**WORK ITEM**
Find "Image resolution: width=1280" and "This screenshot has width=835, height=576." in the records below. Copy the lines holding them and every line between, exactly, and no others.

START RECORDS

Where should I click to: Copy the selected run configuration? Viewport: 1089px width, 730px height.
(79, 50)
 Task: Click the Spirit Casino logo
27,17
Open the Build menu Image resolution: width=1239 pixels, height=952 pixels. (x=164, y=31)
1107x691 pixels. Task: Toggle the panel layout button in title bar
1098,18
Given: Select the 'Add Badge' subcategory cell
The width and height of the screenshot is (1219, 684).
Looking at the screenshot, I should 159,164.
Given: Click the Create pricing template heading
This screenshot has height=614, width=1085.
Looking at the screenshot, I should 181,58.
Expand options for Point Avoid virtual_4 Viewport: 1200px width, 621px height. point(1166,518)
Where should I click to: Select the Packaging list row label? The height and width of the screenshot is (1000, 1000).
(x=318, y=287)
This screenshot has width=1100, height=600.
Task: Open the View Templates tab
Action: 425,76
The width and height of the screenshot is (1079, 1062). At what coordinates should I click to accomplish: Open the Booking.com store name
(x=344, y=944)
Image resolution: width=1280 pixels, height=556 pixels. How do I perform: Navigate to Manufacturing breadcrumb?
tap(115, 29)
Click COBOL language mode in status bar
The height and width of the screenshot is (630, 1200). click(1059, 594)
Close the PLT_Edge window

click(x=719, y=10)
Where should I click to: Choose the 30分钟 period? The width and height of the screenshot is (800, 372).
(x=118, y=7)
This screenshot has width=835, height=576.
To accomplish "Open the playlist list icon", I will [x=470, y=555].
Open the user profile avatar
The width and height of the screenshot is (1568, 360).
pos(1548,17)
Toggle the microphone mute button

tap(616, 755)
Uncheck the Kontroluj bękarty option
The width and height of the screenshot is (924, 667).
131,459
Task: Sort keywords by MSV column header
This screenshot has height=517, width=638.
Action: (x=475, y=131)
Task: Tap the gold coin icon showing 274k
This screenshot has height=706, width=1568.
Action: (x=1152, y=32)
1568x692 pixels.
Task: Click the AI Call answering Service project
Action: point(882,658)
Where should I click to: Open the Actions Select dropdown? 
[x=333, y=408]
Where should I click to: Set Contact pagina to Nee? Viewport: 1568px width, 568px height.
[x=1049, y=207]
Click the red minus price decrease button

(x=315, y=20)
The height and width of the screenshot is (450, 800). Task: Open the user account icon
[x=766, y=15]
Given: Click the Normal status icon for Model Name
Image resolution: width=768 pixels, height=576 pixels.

END RECORDS

**THE COMPLETED TASK**
Image resolution: width=1280 pixels, height=556 pixels. How do I perform: Navigate to Manufacturing breadcrumb?
tap(115, 29)
Click COBOL language mode in status bar
The height and width of the screenshot is (630, 1200). click(1059, 594)
Close the PLT_Edge window

click(x=719, y=10)
Where should I click to: Choose the 30分钟 period? The width and height of the screenshot is (800, 372).
(x=118, y=7)
This screenshot has width=835, height=576.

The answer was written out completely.